Thanks a lot people. At least I am assured that my idea is not too wild.

Question 1: Is "tar -cvf A.tar /*"
okay to preserve the time stamp and the integrity of the working OS ?
I guess it should be okay. Just to confirm.

Question 2:
About reinstalling GRUB (or lilo, which I am not familiar): Do I need to
issue the grub command that is native to system A rather than any LiveCD ?
Can a Knoppix LiveCD (never use it before, I have come across it on internet a lot) be used to install the grub bootloader for another system A, say Fedora 9, to be specific ?

I am pushing the idea of logging on to B, do "something" (still not too sure how to do yet.. if someone can spell out the explicit steps I appreciate your help!!) to make the new
/ is on system A (i.e, not / of B anymore),
run "/sbin/grub" of system A to install the bootloader
on "/dev/sda-partition-of-A-resides",
after that I add a stanza in menu.lst of system B, and I should be done (of course, after setting the UUID or LABEL that may
have changed, and messing with /etc/fstab and other stuff) ?

Cheers!

jschiwal 12-14-2008 06:19 PM

You don't want to backup /dev or /sys. To backup /tmp or /var/tmp would be a waste of time.
You might want to read the section of the tar info manual dealing with incremental dumps. That would allow you to backup only the changes since your first backup. Backing up your first drive while it is running from the second is a good idea, because the files won't be modified during the backup.

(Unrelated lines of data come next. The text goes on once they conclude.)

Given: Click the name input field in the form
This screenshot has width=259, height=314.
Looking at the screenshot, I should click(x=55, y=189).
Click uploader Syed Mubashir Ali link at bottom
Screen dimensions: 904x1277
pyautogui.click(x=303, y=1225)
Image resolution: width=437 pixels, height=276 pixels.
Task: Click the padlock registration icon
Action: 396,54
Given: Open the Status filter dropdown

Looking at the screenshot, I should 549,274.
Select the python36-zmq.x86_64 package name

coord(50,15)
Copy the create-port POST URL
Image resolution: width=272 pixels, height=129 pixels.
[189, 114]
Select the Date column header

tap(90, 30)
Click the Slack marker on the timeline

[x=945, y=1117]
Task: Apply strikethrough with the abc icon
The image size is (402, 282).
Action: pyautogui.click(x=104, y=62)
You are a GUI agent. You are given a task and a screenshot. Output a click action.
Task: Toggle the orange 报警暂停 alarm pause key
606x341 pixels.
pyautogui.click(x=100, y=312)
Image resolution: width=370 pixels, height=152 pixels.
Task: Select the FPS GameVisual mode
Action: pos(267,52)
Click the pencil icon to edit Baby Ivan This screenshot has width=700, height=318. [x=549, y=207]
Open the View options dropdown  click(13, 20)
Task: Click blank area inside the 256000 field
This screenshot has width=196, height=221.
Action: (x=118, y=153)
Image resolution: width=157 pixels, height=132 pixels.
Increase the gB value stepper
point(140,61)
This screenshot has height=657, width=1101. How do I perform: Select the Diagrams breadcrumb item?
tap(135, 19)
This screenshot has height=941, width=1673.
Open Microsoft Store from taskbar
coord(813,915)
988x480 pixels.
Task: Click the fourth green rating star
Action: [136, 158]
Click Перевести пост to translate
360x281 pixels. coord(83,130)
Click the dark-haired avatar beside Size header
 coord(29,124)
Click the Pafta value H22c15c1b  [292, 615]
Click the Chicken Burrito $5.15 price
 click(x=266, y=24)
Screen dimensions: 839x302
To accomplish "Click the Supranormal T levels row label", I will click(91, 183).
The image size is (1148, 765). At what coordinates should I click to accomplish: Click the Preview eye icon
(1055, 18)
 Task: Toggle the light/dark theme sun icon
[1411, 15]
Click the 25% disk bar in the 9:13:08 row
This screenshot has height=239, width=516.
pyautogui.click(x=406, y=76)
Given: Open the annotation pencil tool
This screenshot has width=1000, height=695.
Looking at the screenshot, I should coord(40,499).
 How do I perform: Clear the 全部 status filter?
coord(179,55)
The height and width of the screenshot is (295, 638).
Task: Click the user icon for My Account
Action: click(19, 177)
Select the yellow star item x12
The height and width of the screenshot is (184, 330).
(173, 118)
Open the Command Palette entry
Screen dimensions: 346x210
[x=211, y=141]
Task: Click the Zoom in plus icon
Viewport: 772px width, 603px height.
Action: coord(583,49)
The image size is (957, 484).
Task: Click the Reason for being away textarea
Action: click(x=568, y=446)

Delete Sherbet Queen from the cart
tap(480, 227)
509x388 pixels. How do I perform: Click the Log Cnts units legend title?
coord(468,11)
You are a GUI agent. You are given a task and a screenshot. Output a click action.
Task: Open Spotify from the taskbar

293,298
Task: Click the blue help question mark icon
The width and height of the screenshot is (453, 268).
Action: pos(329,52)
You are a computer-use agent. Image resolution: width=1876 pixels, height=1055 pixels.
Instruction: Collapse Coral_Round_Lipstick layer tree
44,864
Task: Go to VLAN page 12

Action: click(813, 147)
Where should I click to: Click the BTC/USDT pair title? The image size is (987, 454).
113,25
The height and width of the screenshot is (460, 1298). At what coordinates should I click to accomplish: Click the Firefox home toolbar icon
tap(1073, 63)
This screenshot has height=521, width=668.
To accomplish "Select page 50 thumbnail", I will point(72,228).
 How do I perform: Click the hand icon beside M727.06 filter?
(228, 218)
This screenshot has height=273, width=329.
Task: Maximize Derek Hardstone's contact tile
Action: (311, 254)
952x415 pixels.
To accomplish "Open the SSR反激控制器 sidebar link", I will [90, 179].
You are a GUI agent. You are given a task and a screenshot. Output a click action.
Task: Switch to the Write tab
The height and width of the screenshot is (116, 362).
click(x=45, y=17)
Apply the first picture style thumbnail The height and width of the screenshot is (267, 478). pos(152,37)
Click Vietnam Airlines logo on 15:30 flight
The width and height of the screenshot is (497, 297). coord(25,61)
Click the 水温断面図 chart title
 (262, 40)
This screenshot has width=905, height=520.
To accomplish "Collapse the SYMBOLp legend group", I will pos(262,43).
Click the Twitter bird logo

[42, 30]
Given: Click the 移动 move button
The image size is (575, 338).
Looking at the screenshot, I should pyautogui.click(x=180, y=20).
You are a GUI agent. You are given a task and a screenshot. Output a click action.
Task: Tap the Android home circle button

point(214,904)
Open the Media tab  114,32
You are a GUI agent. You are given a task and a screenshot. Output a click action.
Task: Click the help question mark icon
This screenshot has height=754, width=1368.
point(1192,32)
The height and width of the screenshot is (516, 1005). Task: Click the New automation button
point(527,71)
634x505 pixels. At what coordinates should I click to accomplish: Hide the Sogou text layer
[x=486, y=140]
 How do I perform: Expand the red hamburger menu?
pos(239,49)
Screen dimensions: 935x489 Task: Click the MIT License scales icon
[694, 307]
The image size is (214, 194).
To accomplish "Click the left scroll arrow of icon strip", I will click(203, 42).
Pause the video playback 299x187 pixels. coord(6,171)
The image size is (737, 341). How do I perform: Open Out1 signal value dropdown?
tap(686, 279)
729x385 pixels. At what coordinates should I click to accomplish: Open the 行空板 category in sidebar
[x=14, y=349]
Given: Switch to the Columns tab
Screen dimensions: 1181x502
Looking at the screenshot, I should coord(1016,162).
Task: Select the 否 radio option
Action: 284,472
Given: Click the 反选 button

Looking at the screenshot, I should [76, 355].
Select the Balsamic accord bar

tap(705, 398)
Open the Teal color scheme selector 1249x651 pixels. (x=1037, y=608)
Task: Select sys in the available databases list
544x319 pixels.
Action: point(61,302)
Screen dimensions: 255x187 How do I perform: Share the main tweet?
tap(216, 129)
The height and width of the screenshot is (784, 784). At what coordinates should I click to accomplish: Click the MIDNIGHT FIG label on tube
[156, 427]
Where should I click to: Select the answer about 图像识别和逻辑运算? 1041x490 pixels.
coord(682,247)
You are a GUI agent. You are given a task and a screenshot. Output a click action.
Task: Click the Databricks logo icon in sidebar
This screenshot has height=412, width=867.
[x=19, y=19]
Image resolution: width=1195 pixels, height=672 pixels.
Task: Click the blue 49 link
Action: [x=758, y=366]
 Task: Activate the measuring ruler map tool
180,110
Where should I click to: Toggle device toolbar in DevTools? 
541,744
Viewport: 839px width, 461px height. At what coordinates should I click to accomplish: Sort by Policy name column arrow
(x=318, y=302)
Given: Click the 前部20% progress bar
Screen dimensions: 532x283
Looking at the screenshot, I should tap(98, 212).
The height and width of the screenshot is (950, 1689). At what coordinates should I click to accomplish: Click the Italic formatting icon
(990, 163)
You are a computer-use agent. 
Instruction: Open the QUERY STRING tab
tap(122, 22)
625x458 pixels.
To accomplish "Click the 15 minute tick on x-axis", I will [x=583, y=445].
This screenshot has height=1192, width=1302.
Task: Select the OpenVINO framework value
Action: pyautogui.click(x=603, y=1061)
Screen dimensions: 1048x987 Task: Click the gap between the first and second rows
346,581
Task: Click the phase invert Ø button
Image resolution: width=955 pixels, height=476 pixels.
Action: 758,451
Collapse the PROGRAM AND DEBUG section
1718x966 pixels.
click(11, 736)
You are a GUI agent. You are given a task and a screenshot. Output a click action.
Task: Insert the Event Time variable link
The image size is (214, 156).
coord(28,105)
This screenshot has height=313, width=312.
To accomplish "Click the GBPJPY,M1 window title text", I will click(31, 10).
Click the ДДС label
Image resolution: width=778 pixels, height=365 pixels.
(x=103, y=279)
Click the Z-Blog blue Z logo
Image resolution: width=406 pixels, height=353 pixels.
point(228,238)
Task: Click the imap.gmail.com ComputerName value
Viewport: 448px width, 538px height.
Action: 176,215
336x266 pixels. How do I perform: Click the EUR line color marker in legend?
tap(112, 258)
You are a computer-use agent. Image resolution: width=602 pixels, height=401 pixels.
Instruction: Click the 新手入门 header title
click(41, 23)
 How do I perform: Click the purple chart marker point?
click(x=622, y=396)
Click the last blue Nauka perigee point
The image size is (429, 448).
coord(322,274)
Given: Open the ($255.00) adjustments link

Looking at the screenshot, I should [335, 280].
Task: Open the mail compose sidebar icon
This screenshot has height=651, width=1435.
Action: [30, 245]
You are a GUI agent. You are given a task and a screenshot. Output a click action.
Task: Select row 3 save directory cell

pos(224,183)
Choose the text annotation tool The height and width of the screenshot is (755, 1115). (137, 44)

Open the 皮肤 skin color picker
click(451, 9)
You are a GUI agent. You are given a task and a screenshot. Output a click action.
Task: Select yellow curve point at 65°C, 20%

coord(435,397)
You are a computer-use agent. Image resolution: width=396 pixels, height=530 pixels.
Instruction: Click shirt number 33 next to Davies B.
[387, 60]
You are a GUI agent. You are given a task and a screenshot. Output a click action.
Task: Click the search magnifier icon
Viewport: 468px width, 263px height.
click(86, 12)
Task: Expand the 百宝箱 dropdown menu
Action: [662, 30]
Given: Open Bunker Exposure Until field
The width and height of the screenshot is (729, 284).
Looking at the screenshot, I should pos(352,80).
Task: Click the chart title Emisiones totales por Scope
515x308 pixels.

Assuming that the installation from both drives have entries in your grub menu. If you boot up the system on /dev/sdb, and only change the sizes of the partitions on /dev/sda, you may not even need to change grubs menu.lst file. You could also update grub to the mbr of /dev/sdb giving you a second drive you can boot from. That would allow you to boot up by selecting the second drive from your computer's quick boot menu. This could be insurance that you can boot up even if you damage the mbr of the first drive.

You can also boot up to a live distro, and instead of booting, go to the grub shell instead. Grub has auto-completion which allows you to locate the kernel and initrd file easily. You don't need to memorize where they are.

centguy 12-14-2008 07:58 PM

I think I have not made myself very clear at the beginning. I have only ONE harddrive on my laptop, and an optional portable hard drive (connected through USB port) to store the tar file if there is not enough disk space on the laptop. But I guess the idea of not storing /dev, and /sys, or /tmp, or /var/tmp is a good way to trim unnecessary files.
Thanks for the reply.

centguy 12-15-2008 07:15 AM

Done. I managed to clone one CentOS5.1. Thanks for confirming the steps.